SUPPLIED DATA:
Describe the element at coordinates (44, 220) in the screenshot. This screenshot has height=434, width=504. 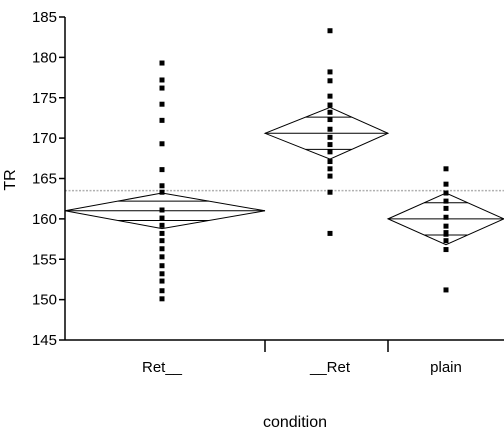
I see `y-tick-label: 160` at that location.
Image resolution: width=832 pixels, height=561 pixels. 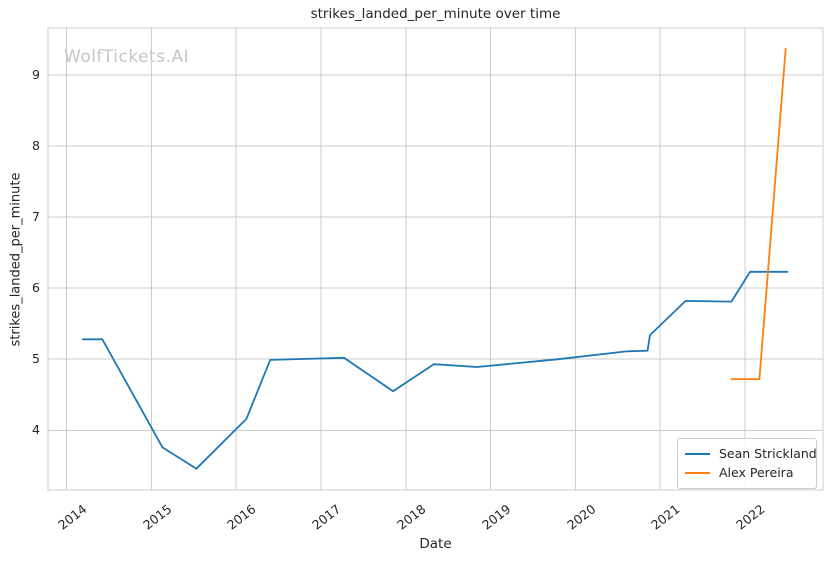 I want to click on y-tick-label: 5, so click(x=36, y=359).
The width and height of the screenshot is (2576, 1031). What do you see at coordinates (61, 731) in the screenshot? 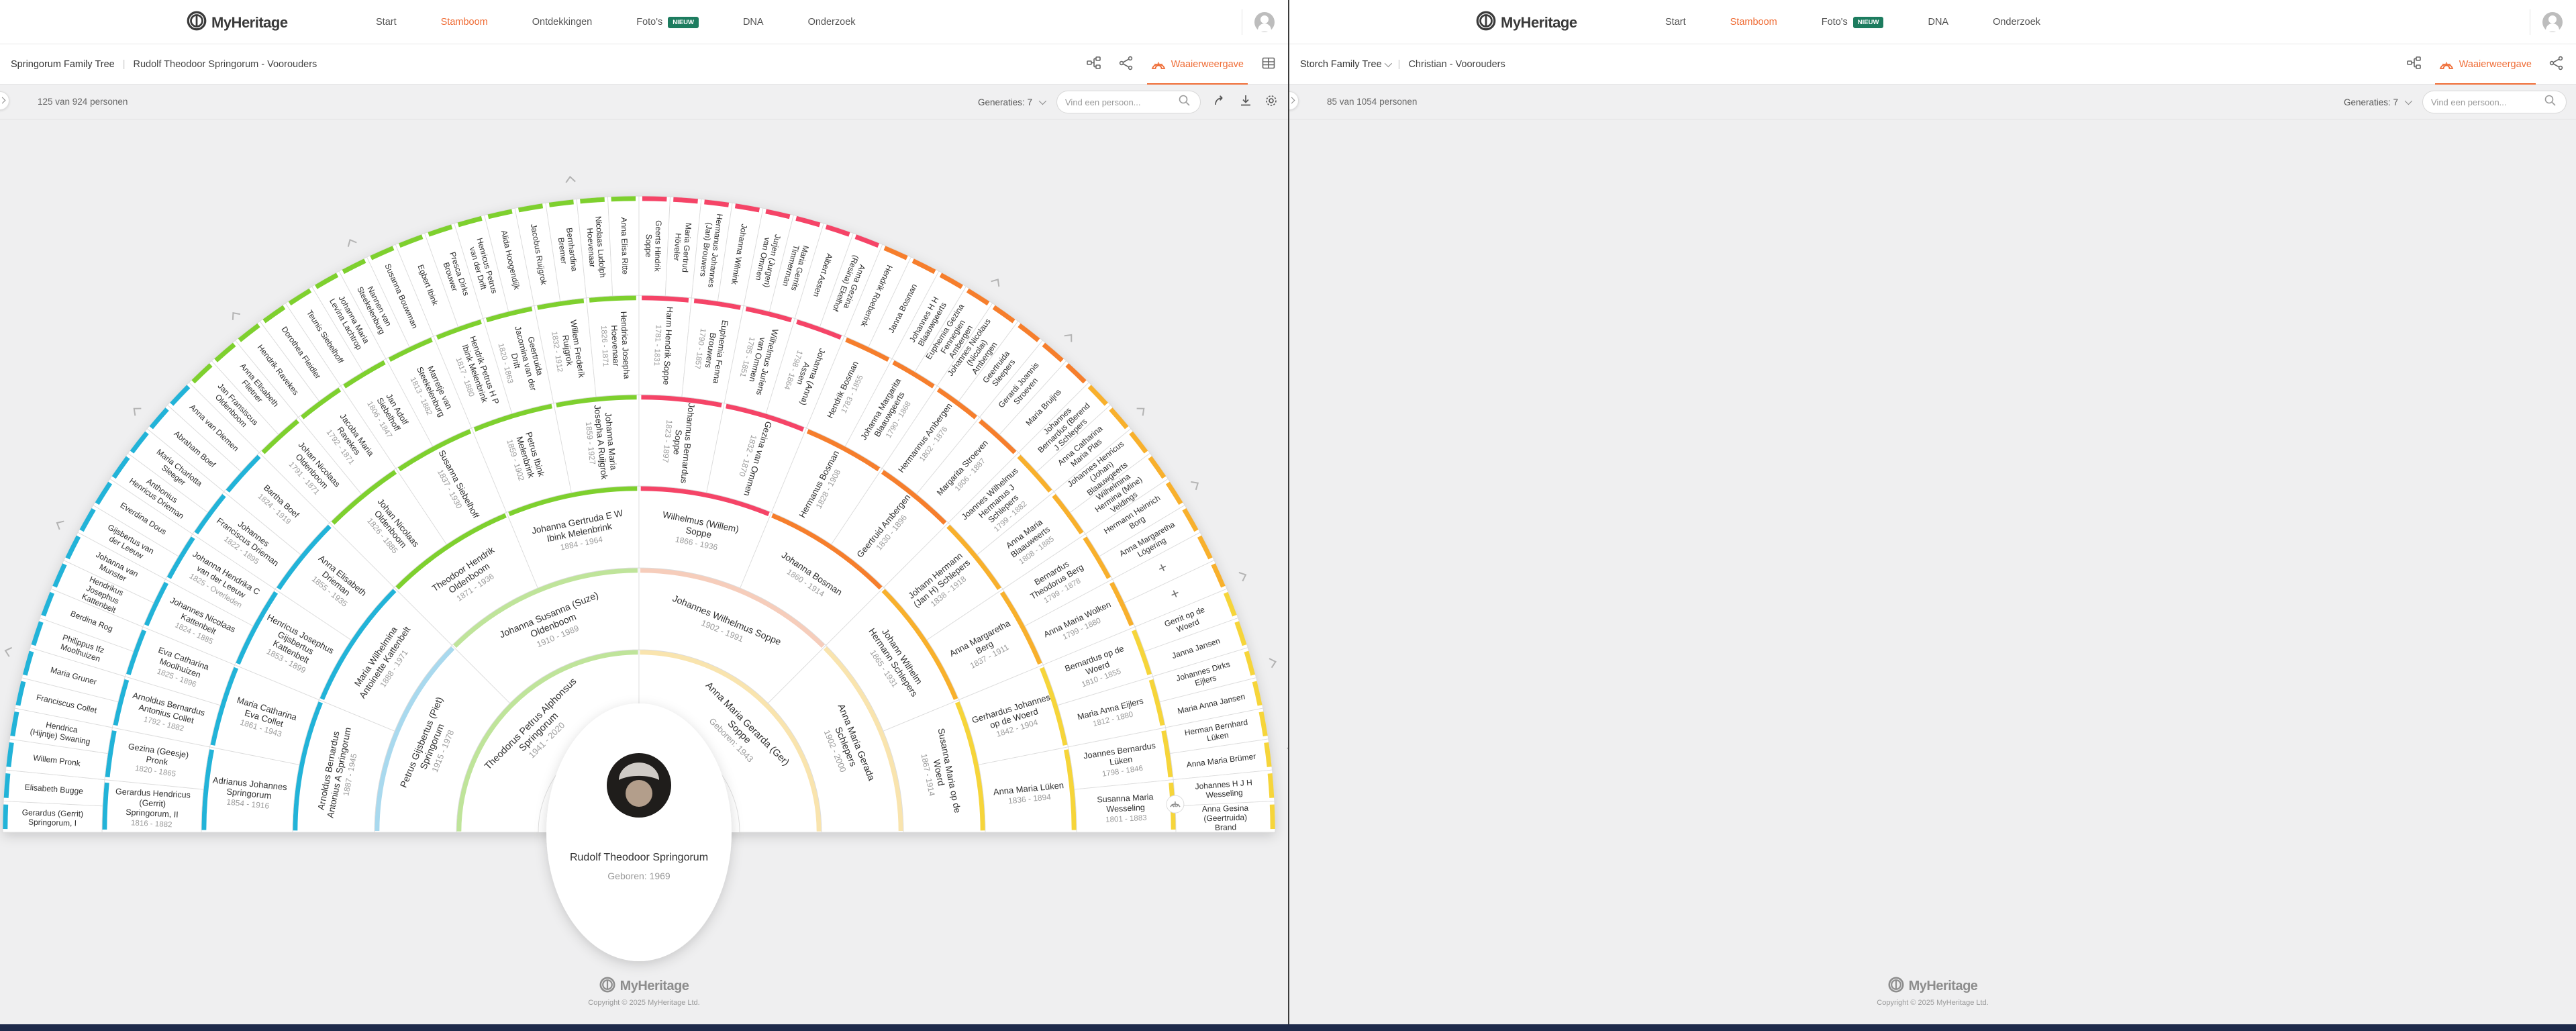
I see `fan-segment: Hendrica(Hijntje) Swaning` at bounding box center [61, 731].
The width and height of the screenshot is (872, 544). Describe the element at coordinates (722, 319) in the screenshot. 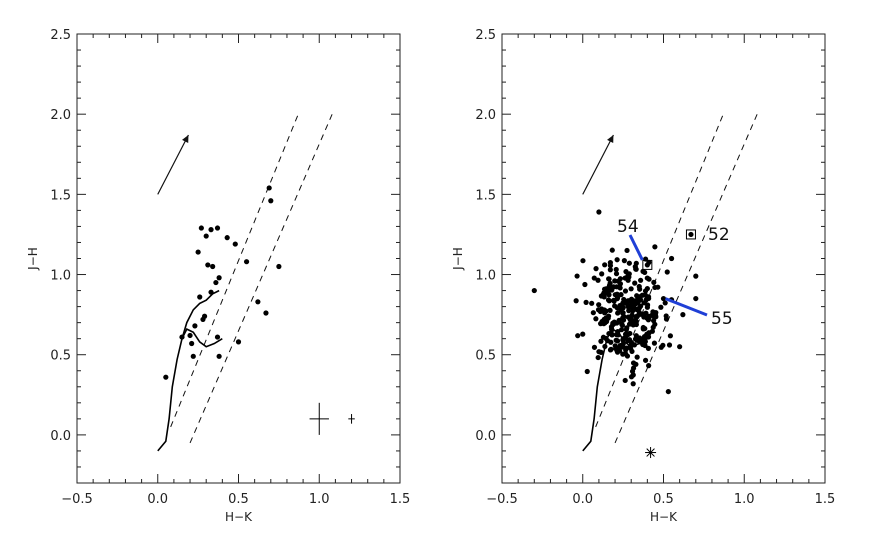

I see `label-55: 55` at that location.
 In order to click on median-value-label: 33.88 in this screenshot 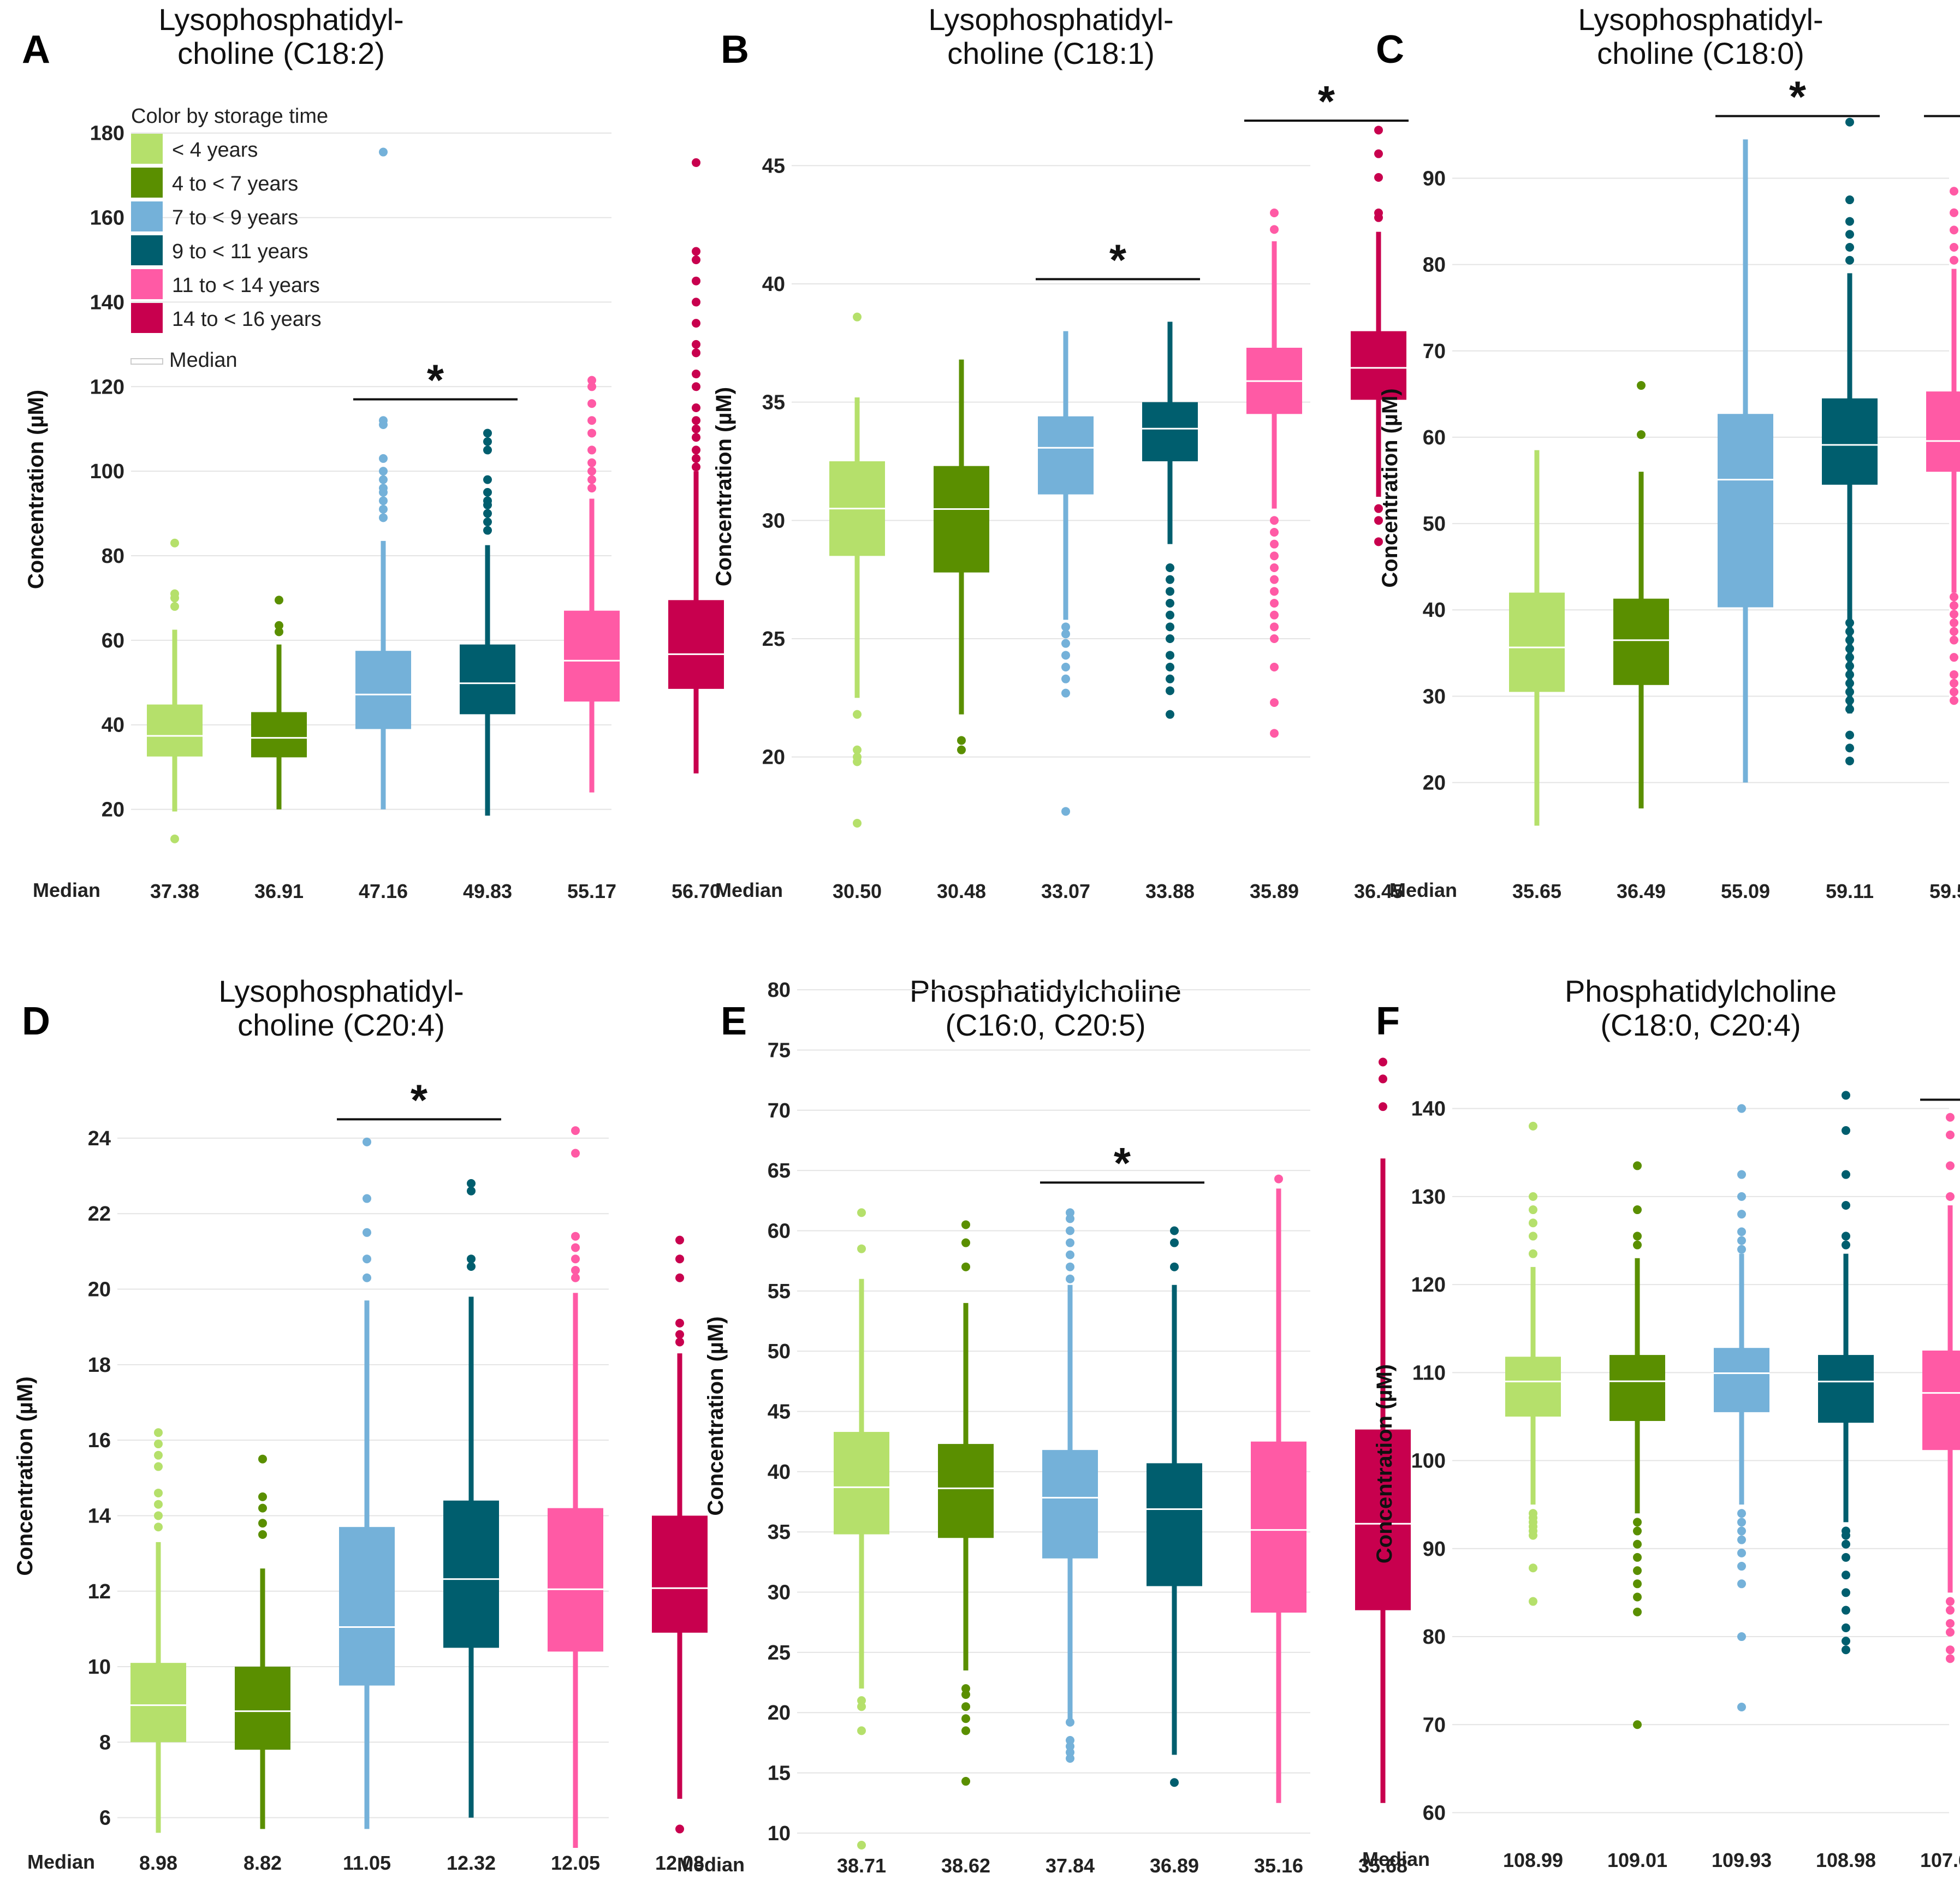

PROBLEM REQUIREMENTS: Format the entries as a JSON list of strings, starting at the line with "The width and height of the screenshot is (872, 544)." and running through the end of the entries, one string per line and no blank lines. Leave the pictures out.

EXERCISE RESPONSE:
[
  "The width and height of the screenshot is (872, 544). Describe the element at coordinates (722, 319) in the screenshot. ",
  "I see `label-55: 55` at that location.",
  " In order to click on median-value-label: 33.88 in this screenshot "
]